练习题目 :: 请把下文关于废SCR催化剂污染物及环境风险的文段一字不差地完整重写一遍。

给定文段 ::
废SCR催化剂中的污染物及环境风险分析

doi:10.11962/1006-4990.2020-0157

摘要/Abstract

摘要：

中国氮氧化物（NO_x）排放量中约有70%源自煤的燃烧,而且随着环保力度的逐渐加大及大气污染物的排放标准要求逐年提高,控制燃煤电厂NO_x的排放成为当务之急。中国普遍采用选择性催化还原法（SCR）作为燃煤尾气脱硝的方法,由此导致废SCR催化剂的产量逐年上升,预计2020年中国废SCR产生量将达到19万m³。虽然中国目前已经开展了废SCR催化剂资源化与无害化的研究,但是关于废SCR催化剂的环境风险评价却鲜有报道。概述了SCR催化剂的成分、催化原理以及废SCR催化剂的产生原因,介绍了废SCR催化剂中的主要污染物及其对环境的危害,同时简要分析了废SCR催化剂存在的环境风险及其评价方法,为中国废SCR催化剂的资源化和处理处置提供了有益参考。

所给各行 ::

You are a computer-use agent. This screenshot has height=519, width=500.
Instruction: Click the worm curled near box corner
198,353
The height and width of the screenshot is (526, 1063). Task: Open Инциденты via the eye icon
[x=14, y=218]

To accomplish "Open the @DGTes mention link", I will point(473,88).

---

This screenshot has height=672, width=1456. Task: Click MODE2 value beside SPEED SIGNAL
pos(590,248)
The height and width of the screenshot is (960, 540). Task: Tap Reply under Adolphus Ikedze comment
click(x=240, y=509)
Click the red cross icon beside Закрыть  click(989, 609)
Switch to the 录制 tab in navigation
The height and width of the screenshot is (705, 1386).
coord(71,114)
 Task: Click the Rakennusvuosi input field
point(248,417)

参考答案 ::
废SCR催化剂中的污染物及环境风险分析

doi:10.11962/1006-4990.2020-0157

摘要/Abstract

摘要：

中国氮氧化物（NO_x）排放量中约有70%源自煤的燃烧,而且随着环保力度的逐渐加大及大气污染物的排放标准要求逐年提高,控制燃煤电厂NO_x的排放成为当务之急。中国普遍采用选择性催化还原法（SCR）作为燃煤尾气脱硝的方法,由此导致废SCR催化剂的产量逐年上升,预计2020年中国废SCR产生量将达到19万m³。虽然中国目前已经开展了废SCR催化剂资源化与无害化的研究,但是关于废SCR催化剂的环境风险评价却鲜有报道。概述了SCR催化剂的成分、催化原理以及废SCR催化剂的产生原因,介绍了废SCR催化剂中的主要污染物及其对环境的危害,同时简要分析了废SCR催化剂存在的环境风险及其评价方法,为中国废SCR催化剂的资源化和处理处置提供了有益参考。